Her dress that afternoon was pretty, too: a fine white lawn trimmed
with very handsome embroidery, and a white satin ribbon at the waist
and throat. I understood afterward that Mrs. Jameson did not allow
her daughters to wear their best clothes generally to our village
festivities, but kept them for occasions in the city, since their
fortunes were reduced, thinking that their old finery, though it
might be a little the worse for wear, was good enough for our
unsophisticated eyes. But that might not have been true; Harriet
was very well dressed that afternoon, at all events.

Mrs. Jameson seemed to be really very affable. She spoke cordially
to us all, and then asked to have some work given her; but, as it
happened, there was nothing cut out except a black dress for the
missionary's wife, and she did not like to strain her eyes working
on black.

"Let me cut something out," said she in her brisk manner; "I have
come here to be useful. What is there needing to be cut out?"

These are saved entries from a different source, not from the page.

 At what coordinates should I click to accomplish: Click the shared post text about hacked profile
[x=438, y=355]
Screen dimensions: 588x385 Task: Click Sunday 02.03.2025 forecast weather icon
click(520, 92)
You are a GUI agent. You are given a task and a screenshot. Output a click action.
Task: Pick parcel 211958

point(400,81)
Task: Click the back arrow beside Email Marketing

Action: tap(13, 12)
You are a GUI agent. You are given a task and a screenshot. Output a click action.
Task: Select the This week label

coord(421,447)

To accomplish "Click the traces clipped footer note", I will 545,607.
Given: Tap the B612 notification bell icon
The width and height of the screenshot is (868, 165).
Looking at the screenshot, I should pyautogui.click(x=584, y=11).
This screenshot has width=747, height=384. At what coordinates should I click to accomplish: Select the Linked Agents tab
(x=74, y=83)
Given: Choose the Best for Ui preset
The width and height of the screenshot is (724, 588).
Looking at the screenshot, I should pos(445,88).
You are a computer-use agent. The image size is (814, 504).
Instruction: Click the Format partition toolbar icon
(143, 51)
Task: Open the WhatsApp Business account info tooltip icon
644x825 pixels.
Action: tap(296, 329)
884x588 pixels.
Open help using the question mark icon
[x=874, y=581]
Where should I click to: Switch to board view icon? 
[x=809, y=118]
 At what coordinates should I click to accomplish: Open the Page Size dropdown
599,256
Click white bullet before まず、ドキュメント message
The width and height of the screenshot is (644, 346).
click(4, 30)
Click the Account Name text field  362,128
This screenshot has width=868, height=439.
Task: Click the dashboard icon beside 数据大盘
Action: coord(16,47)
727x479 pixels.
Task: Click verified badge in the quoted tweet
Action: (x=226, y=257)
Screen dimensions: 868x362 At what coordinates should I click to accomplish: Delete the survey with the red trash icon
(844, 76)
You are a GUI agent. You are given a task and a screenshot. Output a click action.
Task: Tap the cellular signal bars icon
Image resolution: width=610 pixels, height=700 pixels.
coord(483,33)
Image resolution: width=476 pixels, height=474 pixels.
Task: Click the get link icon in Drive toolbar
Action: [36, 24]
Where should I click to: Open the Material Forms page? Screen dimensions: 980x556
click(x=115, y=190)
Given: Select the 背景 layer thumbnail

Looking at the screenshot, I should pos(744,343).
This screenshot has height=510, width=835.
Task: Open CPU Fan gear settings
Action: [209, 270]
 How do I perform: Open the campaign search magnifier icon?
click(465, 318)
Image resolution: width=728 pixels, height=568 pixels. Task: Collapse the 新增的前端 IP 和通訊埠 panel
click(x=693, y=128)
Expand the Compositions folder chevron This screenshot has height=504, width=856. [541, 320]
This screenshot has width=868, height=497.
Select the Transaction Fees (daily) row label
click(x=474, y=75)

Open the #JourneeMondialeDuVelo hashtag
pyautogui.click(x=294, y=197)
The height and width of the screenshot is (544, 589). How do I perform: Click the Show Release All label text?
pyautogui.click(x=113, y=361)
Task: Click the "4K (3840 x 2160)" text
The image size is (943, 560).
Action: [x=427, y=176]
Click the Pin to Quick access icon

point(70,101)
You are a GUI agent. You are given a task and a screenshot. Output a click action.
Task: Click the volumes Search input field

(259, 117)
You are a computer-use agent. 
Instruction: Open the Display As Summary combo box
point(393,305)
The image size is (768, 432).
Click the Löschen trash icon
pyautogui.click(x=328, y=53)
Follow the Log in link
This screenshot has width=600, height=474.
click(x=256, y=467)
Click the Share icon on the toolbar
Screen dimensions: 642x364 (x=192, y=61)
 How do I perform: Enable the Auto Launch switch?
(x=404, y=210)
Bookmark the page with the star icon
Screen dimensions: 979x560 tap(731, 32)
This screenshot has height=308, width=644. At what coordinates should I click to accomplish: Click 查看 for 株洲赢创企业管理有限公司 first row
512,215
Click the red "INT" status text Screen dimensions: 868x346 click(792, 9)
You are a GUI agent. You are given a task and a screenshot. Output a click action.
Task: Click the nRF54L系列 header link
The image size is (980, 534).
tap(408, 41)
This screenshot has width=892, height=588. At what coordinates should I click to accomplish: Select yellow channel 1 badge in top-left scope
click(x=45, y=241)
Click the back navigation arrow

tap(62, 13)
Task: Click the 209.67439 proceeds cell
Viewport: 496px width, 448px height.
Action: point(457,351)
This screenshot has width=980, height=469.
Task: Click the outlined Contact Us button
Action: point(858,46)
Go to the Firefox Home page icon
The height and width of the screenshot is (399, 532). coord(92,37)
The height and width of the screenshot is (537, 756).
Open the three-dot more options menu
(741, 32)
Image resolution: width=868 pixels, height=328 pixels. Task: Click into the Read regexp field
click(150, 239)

It was Flora Clark who replied, and I always suspected her of a
motive in it, for she had heard about her jumbles by that time. She
said there was a little pair of gingham trousers needed for the
missionary's five-year-old boy, and Mrs. Jameson, without a quiver of
hesitation, asked for the gingham and scissors. I believe she would
have undertaken a suit for the missionary with the same alacrity.